こういう程度、驚きの大きさなどを表す単語ですぐに思いつくのは、三つです。
「でぇれぇ」「ぼっけぇ」「もんげぇ」
ここで注意して頂きたいのは、最後の「もんげぇ」です。
このように「もんげー」と語尾を伸ばすことは滅多にありません。「もんげぇな、そりゃあ」(すごいね、それは)というように、しみじみと使うことの方が多いのです。
最大級に驚いた時は、岡山県人なら「うわっ、ぼぉーれー!」とか「こりゃあ、でぇれーすげーことじゃが」というような表現をします。
「もんげー」単体より「もんげんかぁ」という呆れた驚きを表すような言い方をします。
さて「ぼっけぇ」でしたね。
先に挙げたように、ぼっけぇは「ぼぉーれー」という変化もしながら、県民の中で親しまれている言葉です。
《例文》
⒈ こりゃあ、ぼっけぇうめぇけぇ、食べてみられぇ。
訳 これは、とても美味しいので、食べてみてごらん。

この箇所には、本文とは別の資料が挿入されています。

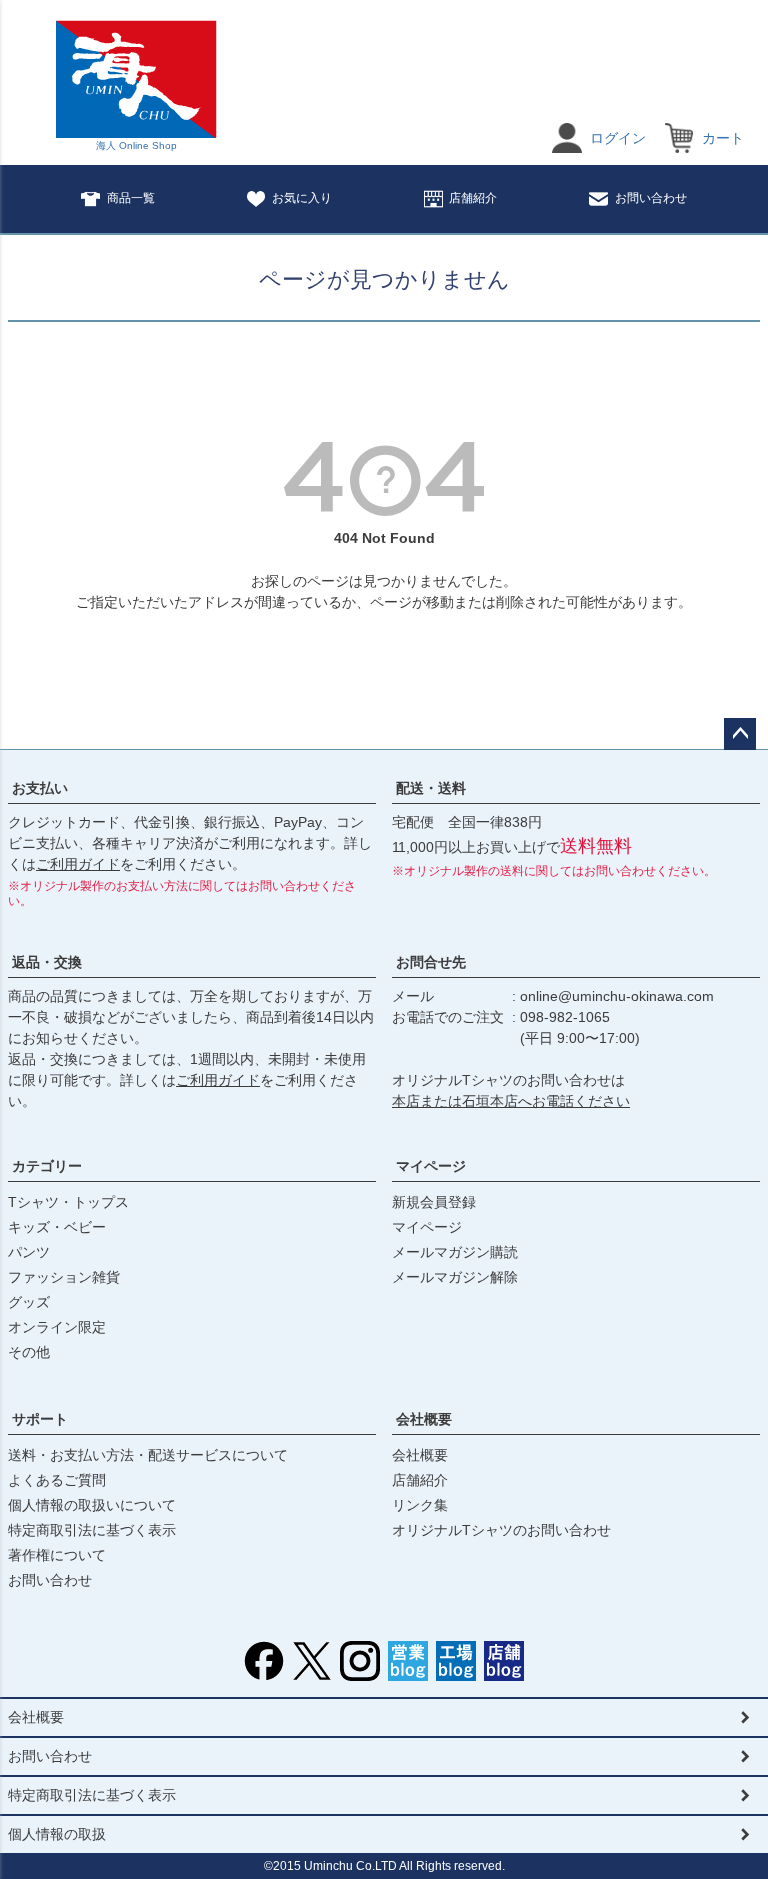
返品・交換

(程度を表す)
⒉ ぼっけぇことになったなぁ。
訳 とんでもないことになったね。(心配の大きさを表す)
⒊ ぼっけかったぁ。
訳 すごかったのよ。(感動を表す)
⒋ ぼぉーれぇ可愛い子じゃった。
訳 ものすごく可愛い子だったよ。(変化して喜びの大きさを表す)
ここまで読んだあなたは、「ぼっけぇ」のスペシャリストになったことでしょう。
さてこの夏、三女のネムルー夫婦は、赤ちゃんのリノを連れて笠岡の花火を観に行きました。
※ リノは生後9か月で、ほとんど寝たきりの障がい者です。
「どぉじゃった? リノは花火を観れたんかな?」(どうだった? 観ることができたの?)
ばあばは、車で行けるところまで行ってみると聞いていたので、花火を観ることができたのか心配だったのです。リノは持続吸引器をつけていますから、人ごみの中には入れません。遠くの方から花火を楽しむことができたのかしら?と思っていました。
※ 注 詳しい状況や人間関係は拙作「星の子ども」に書いてあります。
「うん、ぼっこう混んどらんかったから、スムーズに行けた」(あまり混んでいなかった)
そう、ネムルーが教えてくれました。
「花火の音はぼっけかろぅ。少しは反応があったん?」(とても大きいでしょう)
リノは先日の聴覚検査で『耳は聞こえていない』という最終判定を受けています。けれどまだ諦めていない家族は、尺玉花火の空気を震わせる音に期待していたのでした。
「うん、音はぼっけかったけど、やっぱり聞こえとらんわ~」(ひどく大きかった)
やっぱりそうか。
結果は予想通りだったので、がっかりすることはありませんでしたが、こんなやりとりがあったのです。
普段の会話の中では「ぼっけ」という言葉の語尾が変化していますね。
「ぼっこう~ない」で否定文が作れます。
「ぼっけ」+「か○○」というように、文を構成することができます。
ここまで、よう読んでくれたなぁ。